Which brings me to the curious molecule called Topiramate (brand name in the US: Topamax).
What Is Topiramate (Topamax)? FDA Approvals and Mechanism of Action
Topiramate (brand name in the US: Topamax) was introduced in the late 1990s as a seizure medication (antiepileptic). Approximately a decade later it received a second FDA approval for migraine prevention. Scientifically, it is classified according to its primary mechanism: blocking sodium channels on nerve cells, which reduces abnormal electrical firing in the brain.
As several Several antiepileptic medications are also effective mood stabilizers (i.e. treat bipolar disorder), studies were conducted with Topiramate in that area as well. It has not been found to be as effective as others but can be used as a second-third line treatment. It has never obtained FDA-approval for that condition so "officially" it is not a mood stabilizer. "Unofficially" it is.
Topiramate and Weight Loss: When a Side Effect Becomes the Treatment
At this point I would like to introduce Sam (a fictionalized name, real person, case reported with permission).

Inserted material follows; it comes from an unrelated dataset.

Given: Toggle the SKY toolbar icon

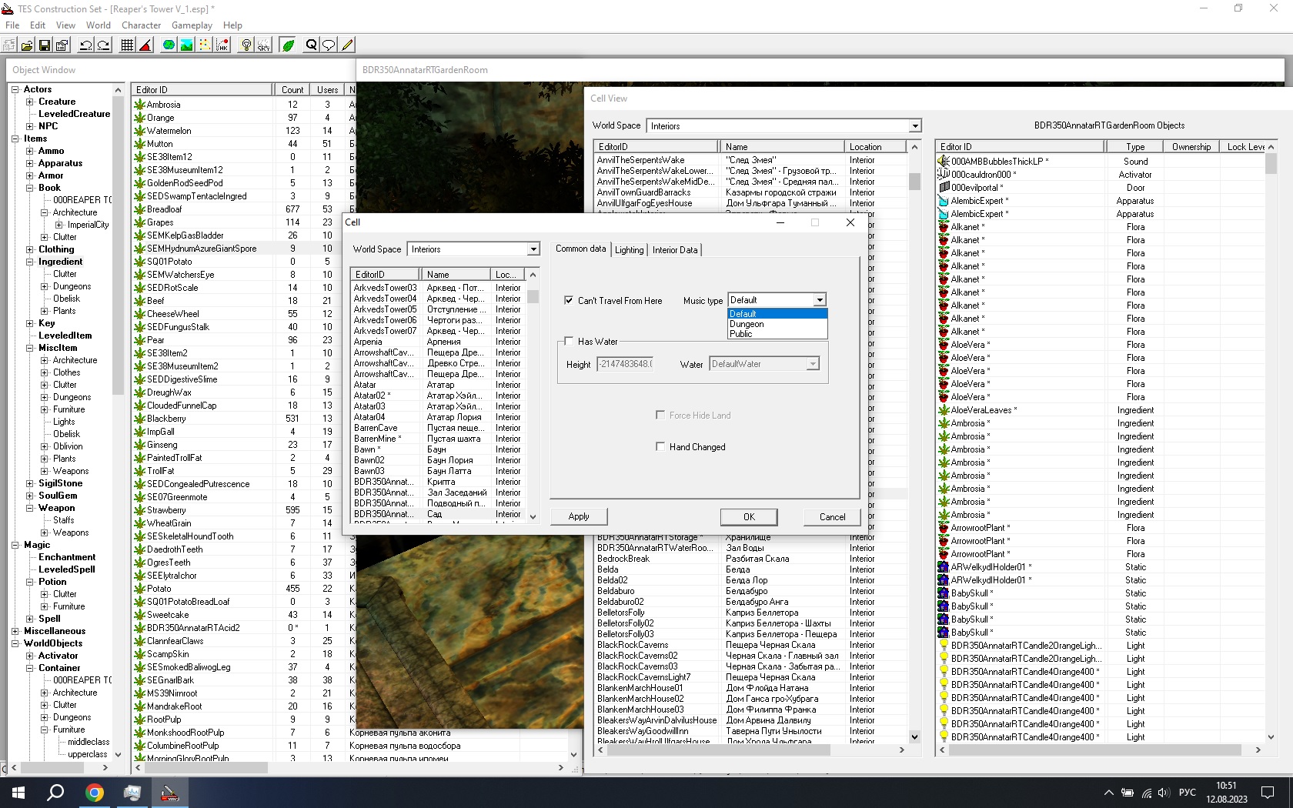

I started seeing Sam in 2015 for a set of problems that included mood instability. He had gained a tremendous amount of weight on an "antipsychotic", aripiprazole (Abilify), which also works as a mood stabilizer. He weighed 370 pounds when I first saw him, and I suggested changing his mood stabilizer to Topiramate. Why Topiramate, if it is not a first line drug for that condition? Because in some people it leads to the loss of appetite, which is officially categorized as a side effect.
The loss of appetite is not complete, but it leads to the person stopping eating before reaching the amount of calories needed to maintain weight. Sam was lucky, he was one of those people who developed this side effect. He kept losing weight - 5 pounds here, 10 pounds there – and at last checking, in 2020, he was down to 238 pounds.
What Is a Medication, Really? Rethinking Drug Categories in Psychiatry
For Sam, Topiramate was an "appetite suppressant”, and we were using a side effect of the medication for treating a condition.
I used an “antiepileptic” as a mood stabilizer (an unofficial main effect) and as an "appetite suppressant" (deliberately utilizing a known side effect). For Sam, it was not an antiepileptic.
So, what is a medication? Scientifically, drugs are categorized according to their mechanism of action — in topiramate’s case, sodium channel blockade. Clinically, however, a medication is what you use it for. The label on the bottle tells you what the drug was first approved for. It does not tell you what it can do for you specifically — and that is a conversation worth having with your prescriber.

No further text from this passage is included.